## [EXERCISE OBJECTIVE]
Only lines that contain the word "each" belong in the answer; copy them from the records below.

PROVIDED RECORDS START

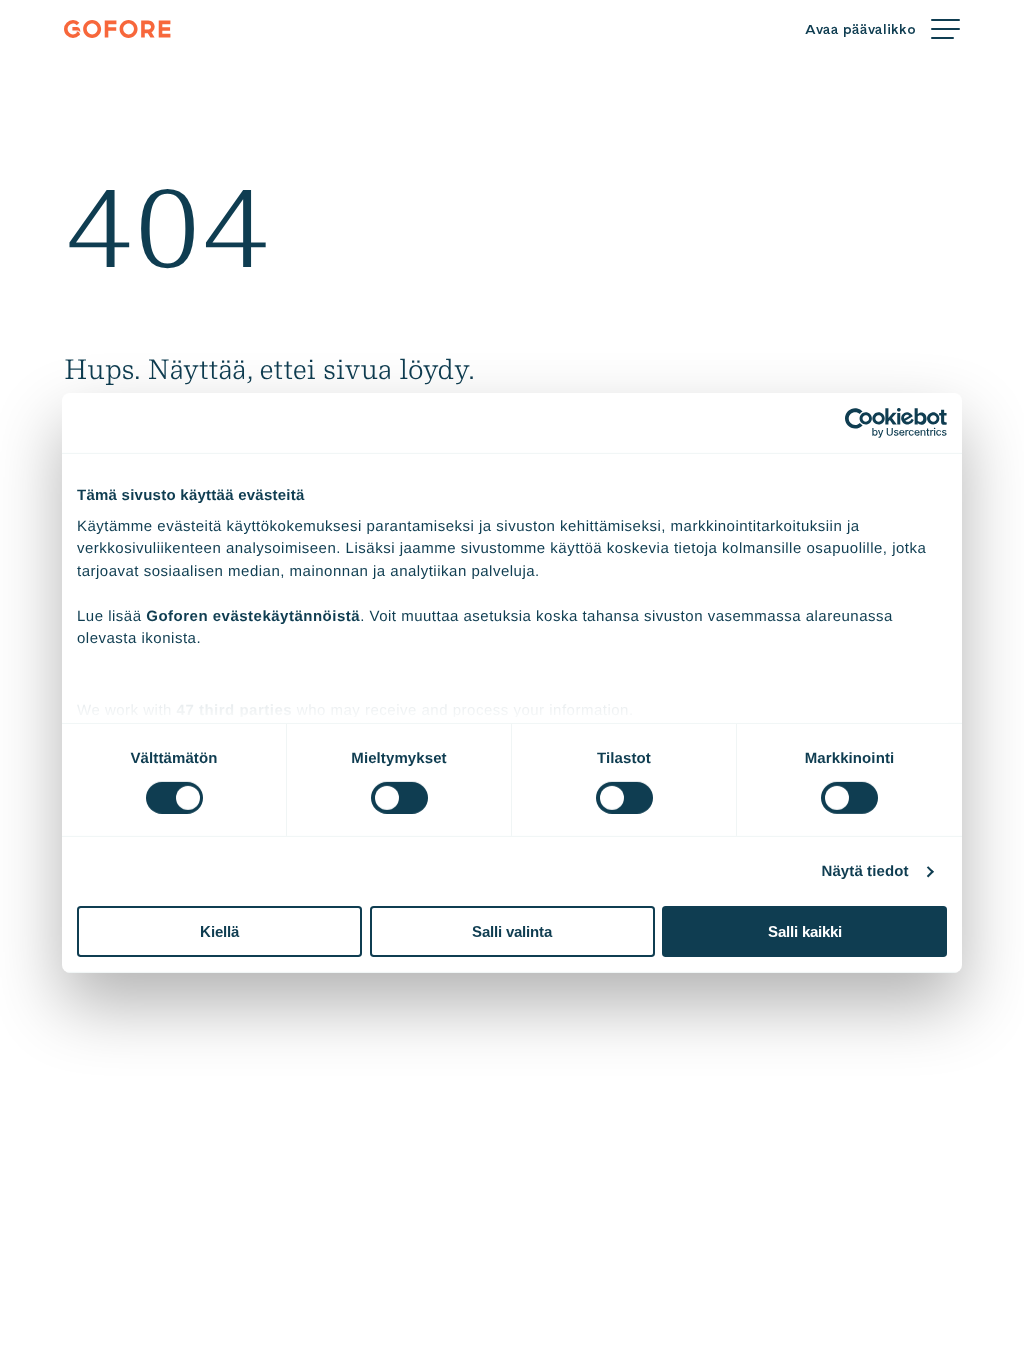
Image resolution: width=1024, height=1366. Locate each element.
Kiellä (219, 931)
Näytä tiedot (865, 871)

PROVIDED RECORDS END
PROVIDED RECORDS START

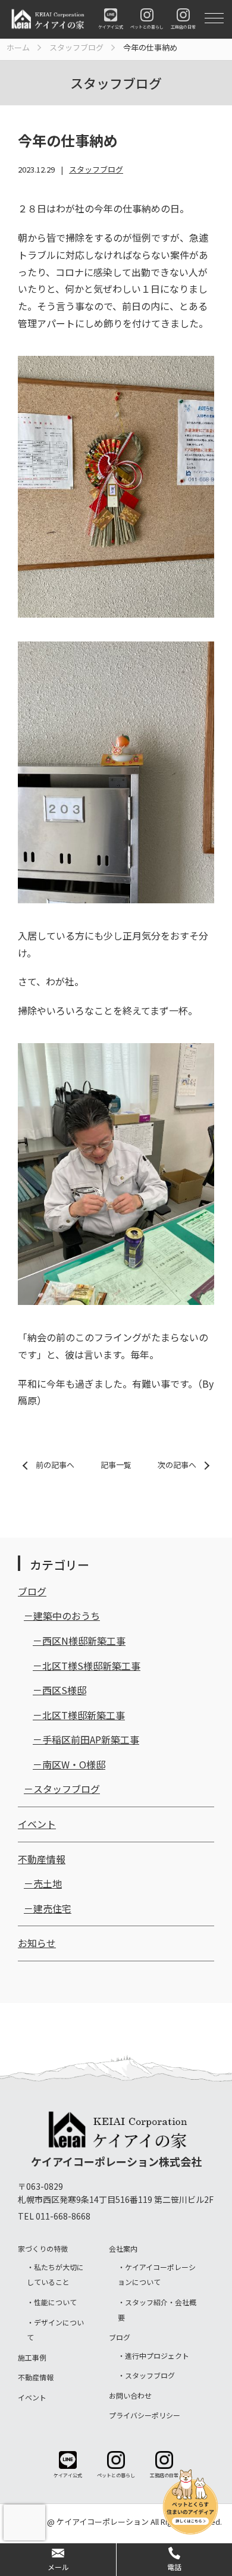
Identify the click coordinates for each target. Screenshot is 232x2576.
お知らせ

PROVIDED RECORDS END

## [TASK RESULT]
Image resolution: width=1024, height=1366. Locate each element.
Identify the click coordinates for each target. Screenshot is 232x2576.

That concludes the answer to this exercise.